Earnings and profits impacted by advertising downturn in the UK
Strong underlying performance relative to media sector
Scottish and Grampian TV licences renewed at significantly increased cost
Market share increases in TV, newspapers, cinema and outdoor
Increased stake in SRH (29.5%)
Dividend reduced in line with impact on earnings
Timing of upturn uncertain
Margins protected by early cost reductions
Key Financials
Total Turnover * £139.7m (2000: £152.7m)
EBITDA * £36.5m (2000: £40.0m)
Total operating profit * £32.0m (2000: £36.4m)
Profit before tax * £20.0m (2000: £30.0m)
Earnings per share * 4.7 pence (2000: 7.8 pence)

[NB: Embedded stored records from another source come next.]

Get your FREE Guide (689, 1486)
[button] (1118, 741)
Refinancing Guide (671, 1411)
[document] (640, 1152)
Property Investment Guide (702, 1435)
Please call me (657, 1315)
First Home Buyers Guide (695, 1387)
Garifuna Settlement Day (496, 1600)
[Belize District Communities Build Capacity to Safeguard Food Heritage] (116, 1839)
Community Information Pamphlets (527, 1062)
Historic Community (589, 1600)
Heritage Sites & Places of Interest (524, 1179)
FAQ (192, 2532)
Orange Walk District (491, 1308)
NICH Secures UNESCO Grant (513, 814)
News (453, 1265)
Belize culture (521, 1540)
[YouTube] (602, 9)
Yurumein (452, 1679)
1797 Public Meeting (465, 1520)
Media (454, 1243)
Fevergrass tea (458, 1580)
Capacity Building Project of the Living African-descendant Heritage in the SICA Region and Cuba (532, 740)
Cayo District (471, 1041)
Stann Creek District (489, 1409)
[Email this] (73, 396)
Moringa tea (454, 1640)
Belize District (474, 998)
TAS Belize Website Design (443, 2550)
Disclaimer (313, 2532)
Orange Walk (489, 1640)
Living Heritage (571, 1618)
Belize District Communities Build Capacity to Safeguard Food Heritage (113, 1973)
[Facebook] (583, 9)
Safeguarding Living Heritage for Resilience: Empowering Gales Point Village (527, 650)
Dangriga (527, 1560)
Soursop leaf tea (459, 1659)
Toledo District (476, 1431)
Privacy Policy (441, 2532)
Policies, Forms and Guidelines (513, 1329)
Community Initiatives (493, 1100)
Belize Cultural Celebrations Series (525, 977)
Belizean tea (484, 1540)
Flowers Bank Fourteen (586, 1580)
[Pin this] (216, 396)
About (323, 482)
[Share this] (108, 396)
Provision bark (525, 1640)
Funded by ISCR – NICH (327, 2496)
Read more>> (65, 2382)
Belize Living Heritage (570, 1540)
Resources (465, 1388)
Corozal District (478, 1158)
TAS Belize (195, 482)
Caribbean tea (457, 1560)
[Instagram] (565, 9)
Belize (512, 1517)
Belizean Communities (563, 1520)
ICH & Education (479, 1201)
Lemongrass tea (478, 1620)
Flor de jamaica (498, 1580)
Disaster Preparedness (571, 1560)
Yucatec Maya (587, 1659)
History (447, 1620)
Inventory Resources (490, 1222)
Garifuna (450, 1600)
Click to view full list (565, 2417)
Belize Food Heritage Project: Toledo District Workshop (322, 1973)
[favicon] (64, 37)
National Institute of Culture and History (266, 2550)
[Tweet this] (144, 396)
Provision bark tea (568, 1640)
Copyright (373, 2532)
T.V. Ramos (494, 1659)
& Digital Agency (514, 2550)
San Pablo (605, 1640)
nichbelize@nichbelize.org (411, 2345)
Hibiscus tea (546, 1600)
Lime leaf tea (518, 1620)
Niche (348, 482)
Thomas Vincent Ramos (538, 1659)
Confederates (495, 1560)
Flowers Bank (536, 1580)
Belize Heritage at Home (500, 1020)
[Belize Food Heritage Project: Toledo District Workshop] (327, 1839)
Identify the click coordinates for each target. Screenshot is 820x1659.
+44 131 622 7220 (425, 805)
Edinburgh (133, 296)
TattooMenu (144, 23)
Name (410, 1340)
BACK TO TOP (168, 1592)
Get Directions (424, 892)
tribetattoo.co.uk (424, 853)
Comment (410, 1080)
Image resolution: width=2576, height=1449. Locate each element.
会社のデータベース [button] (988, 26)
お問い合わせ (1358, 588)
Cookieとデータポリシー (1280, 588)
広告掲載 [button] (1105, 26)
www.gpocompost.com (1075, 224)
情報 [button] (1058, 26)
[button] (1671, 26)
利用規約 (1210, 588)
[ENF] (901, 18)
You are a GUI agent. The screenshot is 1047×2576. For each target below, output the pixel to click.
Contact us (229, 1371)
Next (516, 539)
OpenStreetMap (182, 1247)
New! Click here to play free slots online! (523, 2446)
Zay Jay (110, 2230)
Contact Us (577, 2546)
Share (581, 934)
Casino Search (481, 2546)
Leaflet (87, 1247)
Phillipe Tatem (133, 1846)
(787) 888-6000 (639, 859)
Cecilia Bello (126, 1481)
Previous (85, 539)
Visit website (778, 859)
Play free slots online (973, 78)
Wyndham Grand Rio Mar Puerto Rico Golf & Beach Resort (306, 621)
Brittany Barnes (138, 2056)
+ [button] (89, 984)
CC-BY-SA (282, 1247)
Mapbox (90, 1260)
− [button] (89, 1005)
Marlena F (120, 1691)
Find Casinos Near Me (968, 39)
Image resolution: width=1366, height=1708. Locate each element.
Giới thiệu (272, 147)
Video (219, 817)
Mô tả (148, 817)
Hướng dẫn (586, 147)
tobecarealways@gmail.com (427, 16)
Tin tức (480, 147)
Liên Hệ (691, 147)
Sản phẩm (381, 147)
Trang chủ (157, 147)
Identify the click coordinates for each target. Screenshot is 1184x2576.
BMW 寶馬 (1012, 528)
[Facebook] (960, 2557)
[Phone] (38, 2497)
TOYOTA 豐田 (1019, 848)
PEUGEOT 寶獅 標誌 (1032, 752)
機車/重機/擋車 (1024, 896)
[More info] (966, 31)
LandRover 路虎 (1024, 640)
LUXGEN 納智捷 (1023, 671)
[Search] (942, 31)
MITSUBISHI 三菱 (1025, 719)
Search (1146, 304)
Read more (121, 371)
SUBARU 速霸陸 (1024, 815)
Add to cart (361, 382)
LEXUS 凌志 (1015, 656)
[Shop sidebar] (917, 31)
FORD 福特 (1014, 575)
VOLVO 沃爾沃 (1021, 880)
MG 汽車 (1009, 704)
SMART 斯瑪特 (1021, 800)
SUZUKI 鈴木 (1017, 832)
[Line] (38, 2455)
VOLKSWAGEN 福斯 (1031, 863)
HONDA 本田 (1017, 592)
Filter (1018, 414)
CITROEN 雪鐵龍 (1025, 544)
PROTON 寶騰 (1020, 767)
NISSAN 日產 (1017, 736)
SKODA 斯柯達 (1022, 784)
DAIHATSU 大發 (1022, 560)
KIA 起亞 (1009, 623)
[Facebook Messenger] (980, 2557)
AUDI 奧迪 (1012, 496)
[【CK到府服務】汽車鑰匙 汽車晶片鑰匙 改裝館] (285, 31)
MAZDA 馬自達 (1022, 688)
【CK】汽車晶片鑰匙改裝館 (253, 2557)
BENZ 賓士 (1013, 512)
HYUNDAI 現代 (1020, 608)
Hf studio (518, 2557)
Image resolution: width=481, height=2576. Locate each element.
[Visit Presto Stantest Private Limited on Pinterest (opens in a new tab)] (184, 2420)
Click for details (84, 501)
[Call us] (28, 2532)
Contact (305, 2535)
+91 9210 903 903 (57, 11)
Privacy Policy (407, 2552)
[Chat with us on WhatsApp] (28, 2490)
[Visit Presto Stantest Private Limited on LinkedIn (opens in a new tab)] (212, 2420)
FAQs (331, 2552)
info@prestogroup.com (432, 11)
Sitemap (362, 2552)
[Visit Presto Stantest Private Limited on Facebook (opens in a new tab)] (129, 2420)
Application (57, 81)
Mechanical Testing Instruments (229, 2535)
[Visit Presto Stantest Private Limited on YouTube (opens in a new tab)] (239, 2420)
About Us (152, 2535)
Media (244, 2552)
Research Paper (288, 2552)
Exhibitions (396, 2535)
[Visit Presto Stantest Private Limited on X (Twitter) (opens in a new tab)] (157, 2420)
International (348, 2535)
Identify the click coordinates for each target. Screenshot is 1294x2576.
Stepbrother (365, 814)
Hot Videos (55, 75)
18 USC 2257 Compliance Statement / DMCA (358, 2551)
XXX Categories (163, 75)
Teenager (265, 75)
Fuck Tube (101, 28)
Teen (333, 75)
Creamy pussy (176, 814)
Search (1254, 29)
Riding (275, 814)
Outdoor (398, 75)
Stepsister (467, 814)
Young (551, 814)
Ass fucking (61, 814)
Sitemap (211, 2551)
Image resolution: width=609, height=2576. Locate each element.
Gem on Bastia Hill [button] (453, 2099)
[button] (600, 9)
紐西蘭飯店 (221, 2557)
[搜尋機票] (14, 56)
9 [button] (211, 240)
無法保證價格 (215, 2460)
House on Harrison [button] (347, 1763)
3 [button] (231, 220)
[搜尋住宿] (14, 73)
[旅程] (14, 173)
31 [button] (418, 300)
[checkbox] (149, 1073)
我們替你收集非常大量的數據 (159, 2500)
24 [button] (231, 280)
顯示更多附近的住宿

Dividend per share 1.5 pence (2000: 2.3 pence)
* Excluding exceptional items, online losses and goodwill amortisation
These results reflect the severe advertising downturn in the UK. £6m of the fall in pre-tax profit was the result of the decline in ITV advertising; £2m was the impact of the increased cost of the ITV licences; and £2m reflected the carrying cost of the SRH investment. In light of current trading conditions and the previously indicated policy of increasing dividend cover, the interim dividend is reduced to 1.5 pence.
Andrew Flanagan, Chief Executive of SMG, said:
This is the toughest advertising market of recent times, and visibility is poor enough to make predictions unwise at present. However, we are managing our businesses tightly, and we have put cost reduction measures in place early.
Audience delivery across all media has been resilient and our cross-media strategy leaves us better placed than most to ride out the current downturn. I am confident that when conditions improve, thanks to our presence across a number of media sectors, we will be well able to take advantage of any upturn.